Свободные от караула ратники прятались от дождя в шалашах, негромко толковали о чем-то своем, скрытом от воеводы; замолкали и испуганно вскакивали на ноги, когда Салтык заглядывал в шалаш. Кашу варили только в предвечерние, сумеречные часы, когда дыма издали не видно. По дыму над лесом ордынцам легче легкого выйти к броду, и Салтык запретил жечь костры днем.

Иван Салтык неторопливо прохаживался по заставе, смотрел строго, неприступно, больше молчал. Федор Брех, отстав на полшага, тоже молча похрустывал сапогами, вздыхал: веселый был человек Федор, словоохотливый, молчание тяготило его. А военные слуги Салтыка, кучкой следовавшие поодаль, и вздыхать боялись. Суровым казался воевода, а молчание его – многозначительным.

Мало кто из ратников догадывался, что неприступность воеводы порождена не гневом, не природной суровостью, но чувством неуверенности, которое охватывало Салтыка, когда он близко сходился с черными людьми, непонятными ему, неразличимыми в своей почтительной отчужденности и одинаковой приниженности. Салтык и тяготился отчужденностью ратников, и боялся нарушить ее, чтобы не уронить себя в глазах черных людей. С юности привык считать, что сближаться можно только с ровней…

Неуютно было Ивану Салтыку, одиноко. Даже байки Федьки Бреха не радовали.

Параскевия [18] – грязница, порошиха – прошла поголу, без снега, только дождь холодный, колючий, с ветром. Метались кусты на другом берегу, и караульные ратники не сразу заметили поднявшиеся татарские волчьи треухи.

С воем, с визгом покатились по обрыву пешие ордынцы, а из оврага вынеслись к реке конные ватаги. И сразу к броду – нахраписто, неудержно.

Гулко прогрохотали тюфяки, брызнув в лицо ордынцам смертоносным дробосечным железом. Отчетливо простучали пищали. Взбаламутилась Угра, потекла кровяными струями. Жалобно заржали лохматые степные кони, напоровшись под водой на колья. И отхлынули Ахматовы люди, даже пораненных своих не подняли из воды. Снесло их течение на глубину, только волчьи треухи плыли, покачиваясь, по реке.

Пальба застала Ивана Салтыка в лесу, за полверсты от заставы. Знал ведь отлично, что нельзя оставлять свое воинство, но не удержался. Давний знакомец приехал гонцом на заставу, сын боярский Андрей Бурдак. Как было не проводить! И Федора Бреха зачем-то с собой взял. Как там, на заставе, без воеводы-то?

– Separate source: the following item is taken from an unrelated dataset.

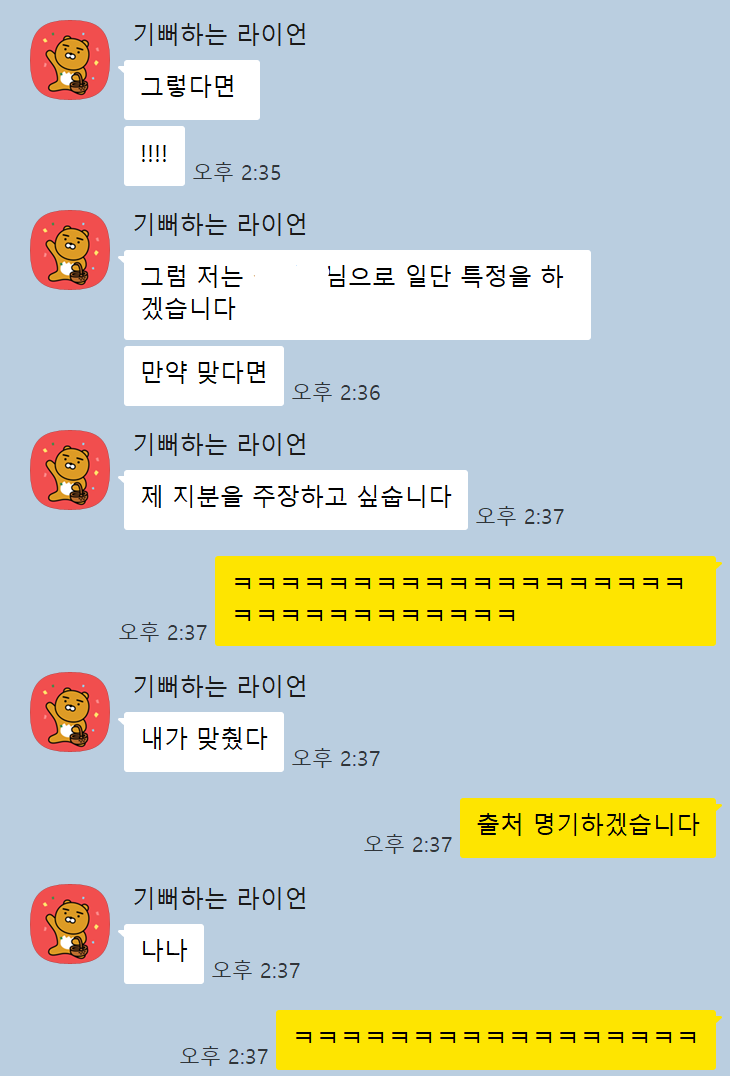730x1076 pixels.
Task: Click sender name above 제 지분을 message
Action: click(220, 443)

Погнал коня напрямик, через ельник, не чувствуя секущих ударов сучьев. Не так пальба напугала, как наступившая вдруг тишина. Неужто побежали ратники, бросили брод?! Тогда лучше самому голову под топор!

Запалившийся, растерзанный, с бесполезной сабелькой в руке, вывалился Салтык из ельника к броду.

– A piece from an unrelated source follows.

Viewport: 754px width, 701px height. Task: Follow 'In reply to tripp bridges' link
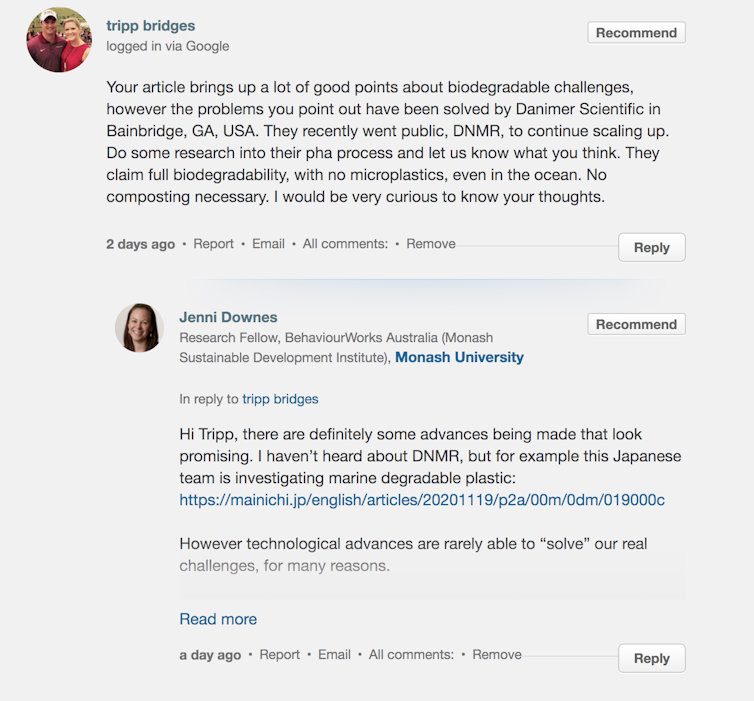point(280,399)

Плотными рядами, каждый со своим десятником, стоят пешцы, копьями шевелят. У тюфяков пушкари склонились. Пищальники забивают в дуло тяжелые свинцовые катыши. А за рекой бурыми муравьями ползут вверх по обрыву татары, скользят на глине, скатываются к воде и снова тычутся бритыми головами в крутизну. В овраге сгрудились конные, и Левка Обрядин целит в них дальнобойную пищаль.

Как живая, дернулась пищаль, выплеснув пламя и черный дым, и заметались, завыли ордынцы за рекой, и торжествующе взревели наши.

Салтык бессильно сполз с коня. Слезы текли по щекам, солоня губы. Но воевода не стыдился этих слез, не стыдился удивленных взглядов ратников, как будто между ними уже протянулись нити понимания. Таяло чувство безнадежного отчаяния, гнавшее его через секущий ельник, и теплой волной захлестывала благодарность к людям, принявшим на свои плечи его, воеводскую, тяжкую ношу.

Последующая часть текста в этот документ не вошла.